One thing I’m excited about is the potential for medically equipped AI training. We have a shortage of medical staff due to a lack of decent training programs. AI could be a part of the solution there. Language models could be used to simulate doctor-patient dialogue, which trainees could critique. Virtual reality could create 3-D models of tumours, which surgical residents could interact with. Also, we can develop AI to synthesize vast amounts of literature and help doctors make the most informed decisions. But I don’t think current AI models are accurate enough for that yet.
In some industries, like the movie-making biz, there has been a lot of pushback against letting AI take on formerly human responsibilities. Should health care workers be worried for their jobs?

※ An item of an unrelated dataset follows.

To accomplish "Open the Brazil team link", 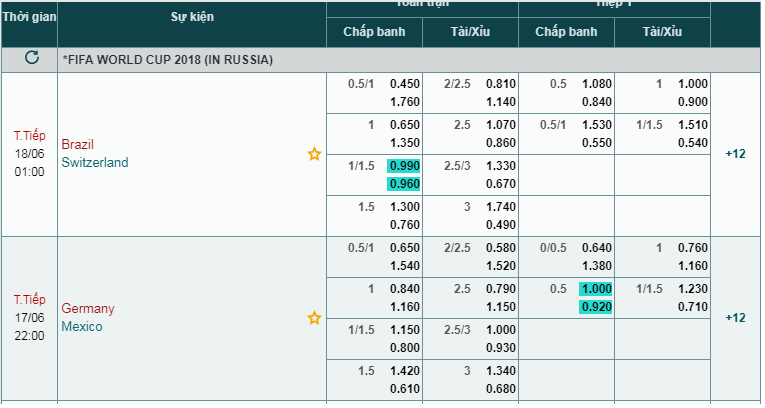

I know that’s a fear we hear a lot about, but I haven’t seen it in health care. The president of the American Medical Association said, “It is clear to me that AI will never replace physicians—but physicians who use AI will replace those who don’t.” I think that’s very accurate, because AI can greatly enhance a doctor’s ability to manage their patient care and daily workflow.
You don’t think there will be any Luddite hold-outs?
There’s a famous 2021 survey from the Peter Munk Cardiac Centre, which found that over half of physicians are suffering from burnout. Cumbersome tasks like note-taking are some of the driving factors behind that, and those are things we know AI could handle. Anything we can do to lower that percentage would only benefit our health care system.
This interview has been edited for length and clarity.